→ **DIRECTIVE 1**: Can you quote the entries from the start through the line containing "Action: coord(39,42)", leaving out the pictures?

The described reactions are normally carried out in an inert polar solvent, such as dimethyl acetamide, dimethyl formamide or the like.
In the process according to the invention, the silicone oils are introduced in concentrations of 0.8 to 2% by weight (for the polydimethylsiloxane) or 0.2 to 0.6% by weight (for the ethoxylated polydimethylsiloxane). The ratio by weight of PDMS to ethoxylated PDMS in the final phase is preferably 1:1 to 5:1. The concentration figures represent the content of oil in the spun elastane filament. The oils are introduced from a stock formulation in which the oils are dispersed in the solvent, for example dimethyl acetamide, together with other spinning aids, such as an antiblocking agent for example. The stock formulation is then added to and mixed with the spinning solution in a static mixer or other mixer. The concentration of the two silicone oils together in the stock formulation is preferably from 15 to 22% by weight.
The elastane filaments are then produced from the spinning solution obtained by wet spinning or dry spinning, preferably by dry spinning. Fibers produced by the process according to the invention preferably have an individual denier of 10 to 160 dtex. Multifilament yarns consisting of 3 to 5 coalesced individual capillaries are particularly preferred. They preferably have a denier of around 33 to 55 dtex.
After leaving the spinning tube, the fibers may be provided with a typical external finish to facilitate their processing in the subsequent warping and knitting processes.
The present invention also relates to the elastane fibers obtainable by the process according to the invention.
The test described in the following was used to show that the elastane filaments produced in accordance with the invention provide the fabrics knitted from them with distinctly better uniformity than elastane filaments produced by a standard process.

(Element and text position data)
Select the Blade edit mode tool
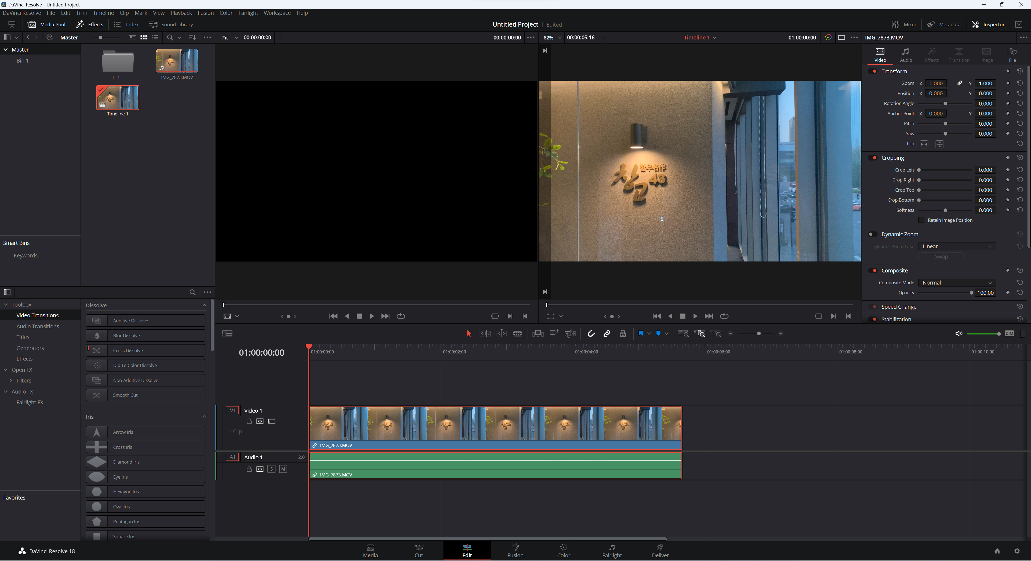 518,333
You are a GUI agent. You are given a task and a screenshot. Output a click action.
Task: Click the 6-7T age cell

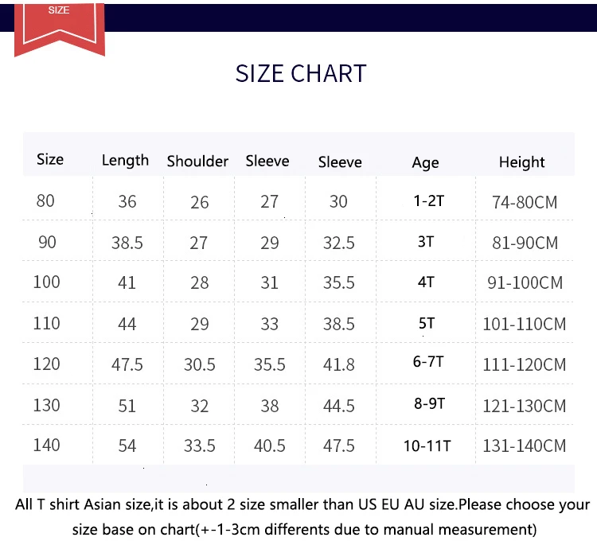[428, 362]
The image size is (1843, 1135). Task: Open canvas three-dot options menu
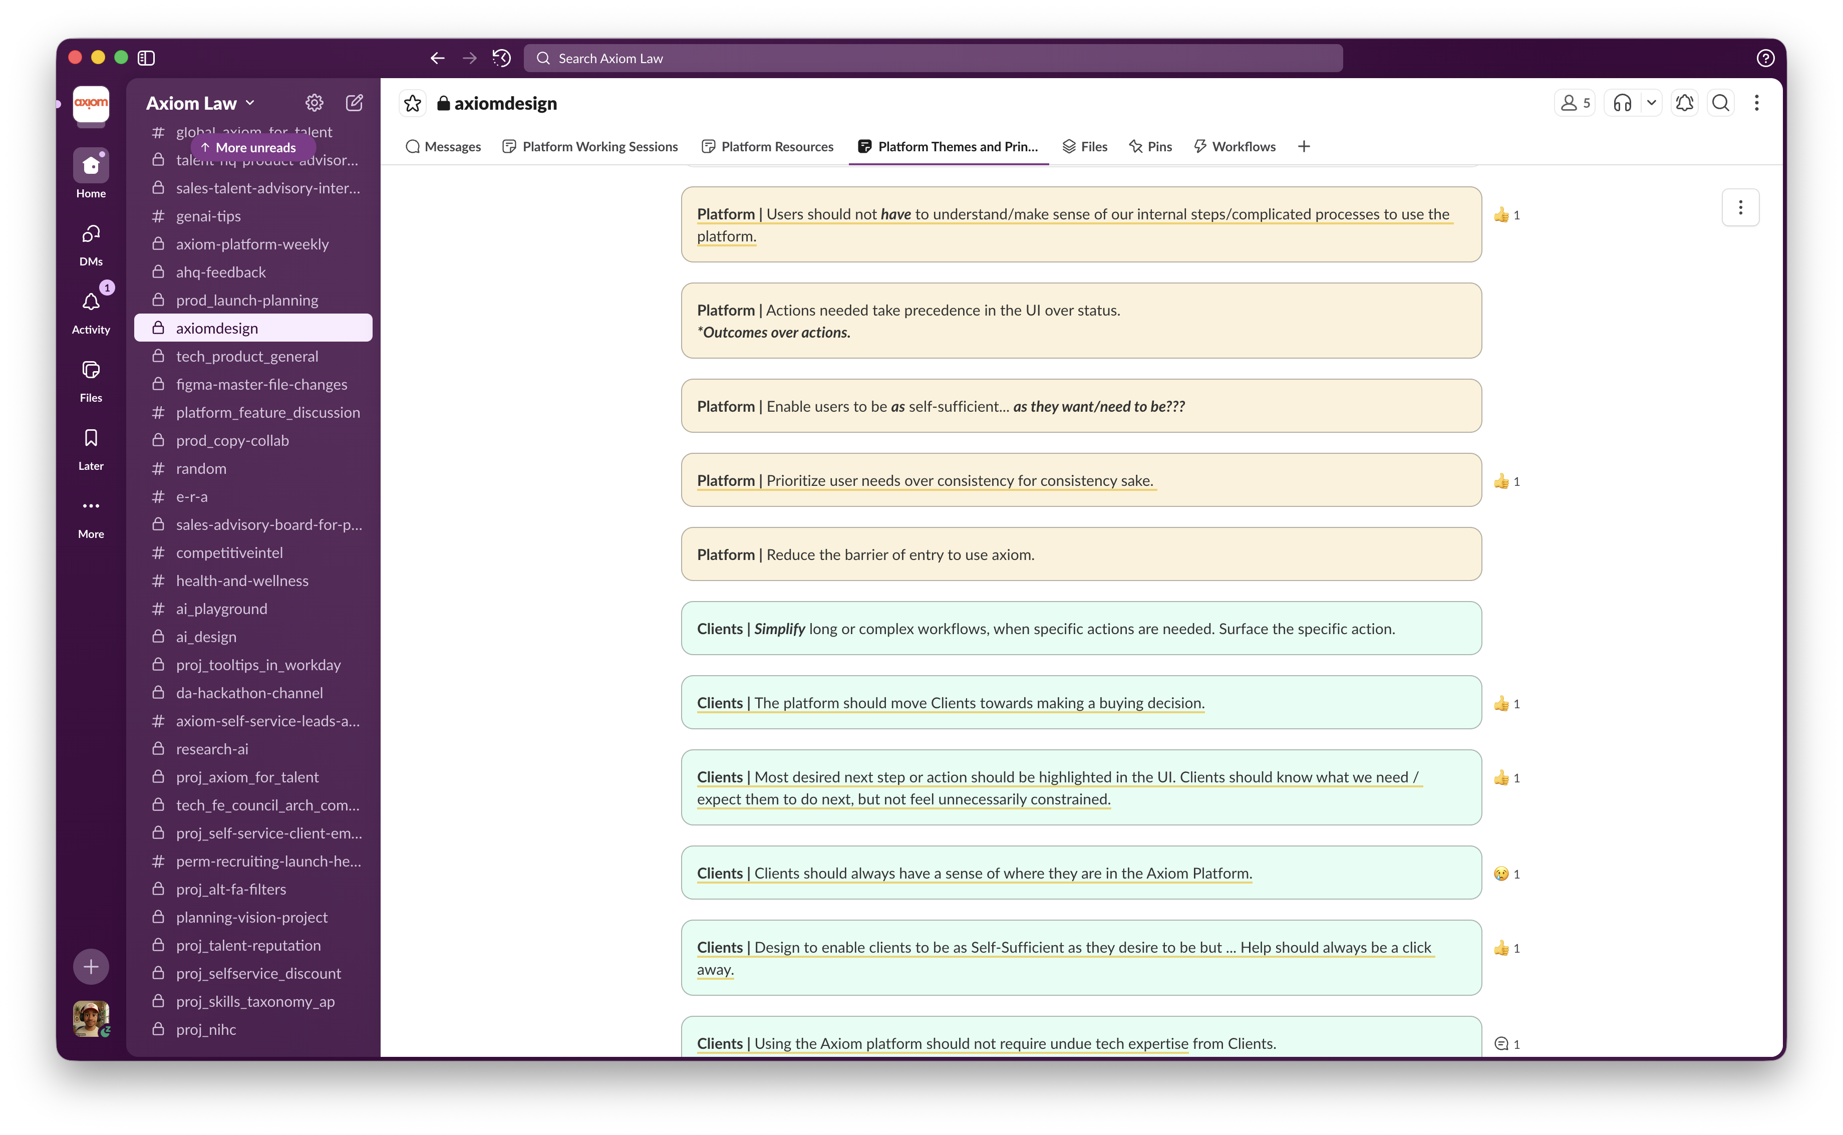(x=1740, y=207)
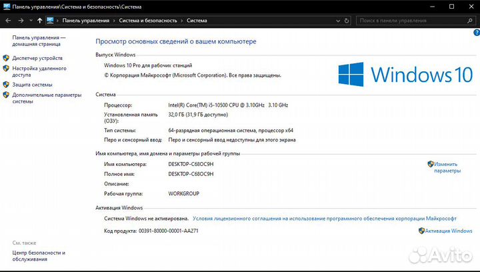The image size is (480, 272).
Task: Open Панель управления домашняя страница link
Action: coord(39,42)

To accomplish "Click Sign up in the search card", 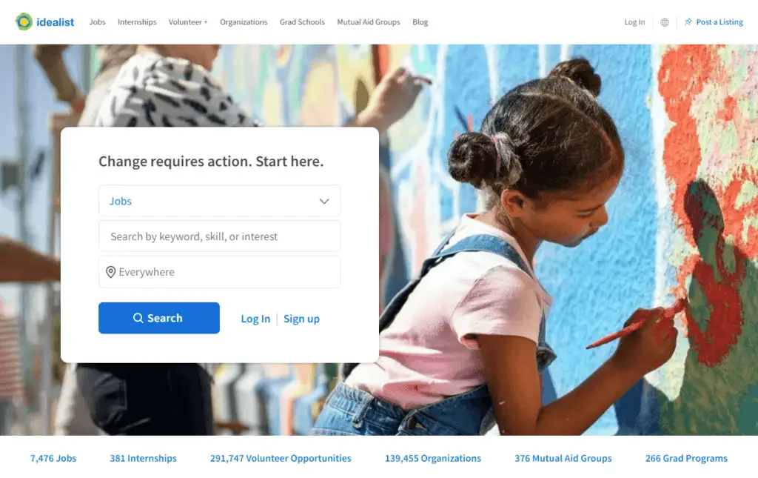I will [301, 319].
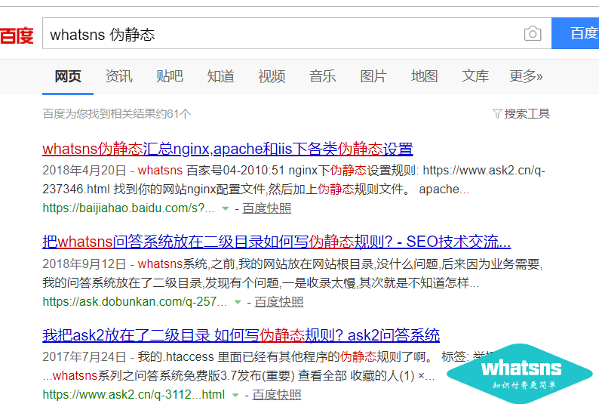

→ **DIRECTIVE 2**: Could you rewrite the patent passage from "The present invention" to "a standard process.", replacing "elastane" with "spandex"?

→ **EXERCISE ANSWER 1**:
Select the Blade edit mode tool
 518,333
You are a GUI agent. You are given a task and a screenshot. Output a click action.
Task: Click the 6-7T age cell

[428, 362]
The image size is (1843, 1135). Task: Open canvas three-dot options menu
(x=1740, y=207)
The image size is (480, 272).
Task: Open Панель управления домашняя страница link
Action: coord(39,42)

→ **EXERCISE ANSWER 2**:
The present invention also relates to the spandex fibers obtainable by the process according to the invention.
The test described in the following was used to show that the spandex filaments produced in accordance with the invention provide the fabrics knitted from them with distinctly better uniformity than spandex filaments produced by a standard process.